The failure of classical music versus other art forms really hit home for me recently when I read this article: a young, cultured non-musician goes to hear an orchestral premiere of a composer he knows in another context and grapples to try to understand the music. He feels he “should” get it, but his lack of experience with classical music prevents him from enjoying the performance. If making music accessible were relevant this wouldn’t have happened: he would have had enough exposure to the standard canon to at least form an opinion on what he heard, whether positive or negative. Instead, he had no idea where to start and wrote an article about his frustrations.
For most people, classical music is more foreign than ever, and the focus on accessibility has siphoned attention away from audience-building techniques that actually work. I’m heartened to see more progressive classical groups experimenting with other models, but we need to completely reject accessibility as a concept in order to really see results.
The rise and fall of classical music (in 200 words or less)
Classical music is a retronym: prior to the 20th century the Western world only recognized “music” and “folk music”. The current name arose from the technology-fueled increase in cultural plurality that led to the creation of pop music. So while early 20th-century composers were busy expanding the limits of late 19th-century culture, new forms were slowly taking that culture’s place. The Cold War made this process less visible, because modernist music was useful for political reasons (aside from its artistic value) and received tremendous state support throughout the Western world. As that political need began to fade, however, funding dried up and classical music organizations were forced to pay attention to audiences. Clearly the organizations still believed in classical music and wanted to share it with as many people as possible, but cultural priorities had shifted away from the genre. In order to regain audience attention, presenters fell upon the idea of accessibility, which has two goals: (1) prevent current subscribers from leaving, and (2) lower the barriers to entry so that greater numbers of non-subscribers are willing to take a chance on your concerts.
[Edit 1 Jul 2013: To clarify, this is the definition of accessibility that I’m using here: Making programming or presentation choices that you consider inferior for the sake of drawing in the audience and/or employing an unfocused programming rationale like “it’s for everyone” or “anyone can enjoy it” to avoid the question of who you are making music for.]
The importance of connoisseurship
The main fallacy in this strategy is the assumption that people are more likely to attend if the experience is less challenging. We can look at virtually any area of human activity to see that easier doesn’t equal greater investment—and especially not when the space is crowded with competition. There are countless examples both in and outside of the arts that back up the idea that people don’t really care about something unless they’ve got some skin in the game.
Consider baseball. I don’t particularly understand this myself, but I know there are many many people who are fascinated with the statistics of the game (batting averages, runs, strikeouts, other metrics of player performance) and historical trivia (who hit which run in what game, who won which World Series, which team was the most successful at X or Y, etc). None of this is easy to learn.

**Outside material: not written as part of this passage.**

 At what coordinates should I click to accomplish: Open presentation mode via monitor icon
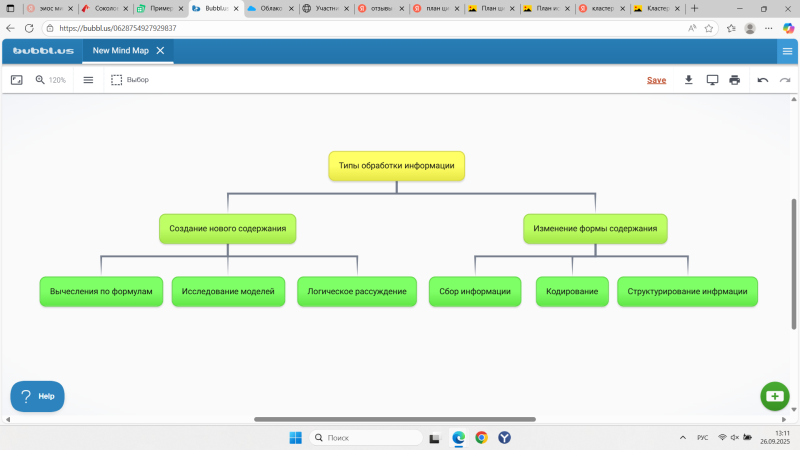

It takes hours of study on the part of the baseball fan, accompanied by financial investment in things like memorabilia, books, software, tickets to games, and cable TV packages.
If you took this element out of baseball, do you think the sport would have the same loyal following? Of course not. Half the pleasure of baseball (for dedicated fans) is being able to discuss all of these minutiae with their friends. It’s part of the social ritual of the sport, the shared bonds that make people feel part of a community. It fuels both cooperative and competitive attitudes, and it helps to build a hierarchy between people who might just sort of like baseball versus the “real” fans. The fact that it’s hard to learn all this stuff is crucial to its function as a ritual: nobody sits around discussing the beauty of basic multiplication tables (at least not past the age of 7) because it’s too simple and everyone shares this knowledge. The lack of ubiquity is what makes baseball trivia valuable.
We can extend this argument to any number of activities: stamp collecting, playing video games, wine collecting (or just connoisseurship without the collection), the “shop talk” of virtually every profession, growing orchids, buying vinyl records instead of digital downloads, golfing, baking bread, learning opus numbers, you name it.
Note that I used examples of this HAPPENING IN MUSIC. Connoisseurship is an important part of our art. I have a friend who loves dance music and has thousands of albums, categorized into seven-year increments starting at the disco era and moving forward. Why those divisions? Because he determined through listening that there was a significant shift in the dominant style of dance music every seven years, and the fact that he discovered that pattern vastly expands his enjoyment of the hobby.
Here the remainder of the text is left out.